The water has been running here in the hotel continuously now for the past twenty-four hours. It's supposed to be a full-time luxury from here on out, but just as a precaution I keep a bucket filled as an emergency supply. When it starts running hot, too, that will be something to report. But at any rate, a cold shower beats none at all.

the hotel entrance
Traffic outside our Kuwait City hotel
The hotel also continues to serve a hot buffet every evening, and it improves every day. Mostly it's stew over rice; tonight it was veal, last night curried shrimp, turkey before that. No fresh fruit or veggies, but six different kinds of olives. And a considerable improvement over canned chili and tuna fish. The price is an indication of what to expect from a post-war economy: twenty-five dollars, and limited to hotel guests. While this is steep, it's no problem for CNN staff because the company is picking up the tab. And it doesn't come out of our $45 per day meal allowance, either! In the 17 days since I got to Kuwait, I haven't spent one red cent on anything. The food and gas are free, and there's not much else to buy, or even any shops open. However, the new currency was released this week, the old dinars are being exchanged, and I predict a runaway economy as new money starts chasing too few goods.

Another shining beacon in the darkness, the street lights are coming back on! I hadn't even noticed it until someone in our car pointed it out Monday night. The electricity is still spotty around the city, but I understand our hotel is off the generator and on the power grid full time. Again, we can only wait and see how long this lasts.

Now here's a mixed blessing; At&T established international lines yesterday. The good news is that it means regular phone calls home, a sure-fire morale booster. The down side is phone calls from Atlanta, and all the headaches that brings. Towriss reveled in being off the leash and free to cover the story as he saw fit, presenting the network with the news accompli. Now, it's Atlanta that will be calling the shots. And worst of all, the infernal computer is back on line and our producers are already flitting around it like moths to a flame. At least I can message my bureau and check on what they're doing--if I can ever get any log time.

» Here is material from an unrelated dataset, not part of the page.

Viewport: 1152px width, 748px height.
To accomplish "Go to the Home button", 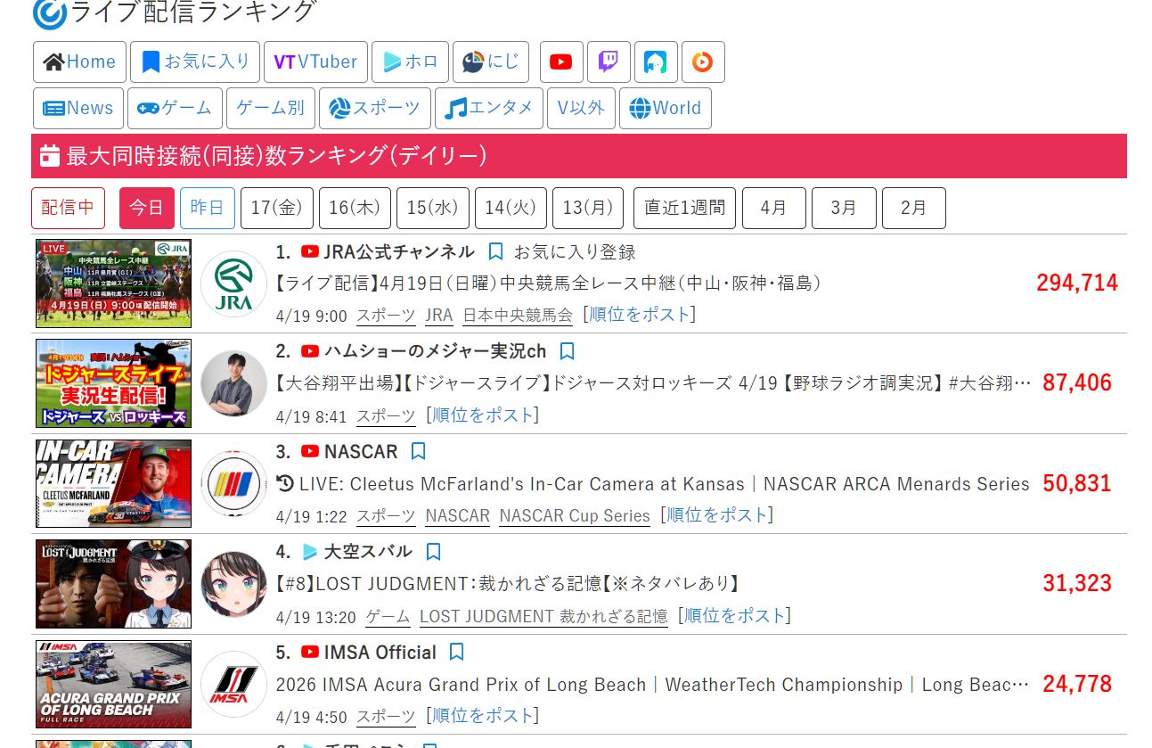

Towriss left this morning, his long tour of duty coming to an end. I bade him goodbye and invited him out to San Fran; he complimented my work and said I had the right temperament for the job. I told him next time he took the show on the road to ask for me by name, and he said he certainly would. Leaving in a few days will be the two veteran reporters, Dulmage and Blystone, both of them pretty burnt out. In their place will be Gene Randall out of D.C. (another computer dweeb), and my old pal Don Knapp from the home office (in San Francisco-ed.). I've assured everyone that Don's an old pro and a good guy, so they're ready to put him to work. Hopefully he'll arrive before I take off. Also finally scheduled to rotate in are Rob and Chester. With the pace we've been working here, several crew members are ready for a week of rest and hot baths back in Dhahran.

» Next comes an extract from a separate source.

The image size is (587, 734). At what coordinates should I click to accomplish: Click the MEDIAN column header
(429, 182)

So the job here one month later has slipped into a routine of watching the pot in case something starts to boil. Each morning one crew heads south to the oil fields to see the latest on the firefighting; they come back greasy and fouled inside and out. The second crew heads north to the border and our "Safwan bureau" to see what's coming out of Iraq. The third and last crew has town patrol, covering the press conferences, photo ops and b-roll shoots. Life is looking pretty regular around here; no one's checked a car for booby traps in the past week.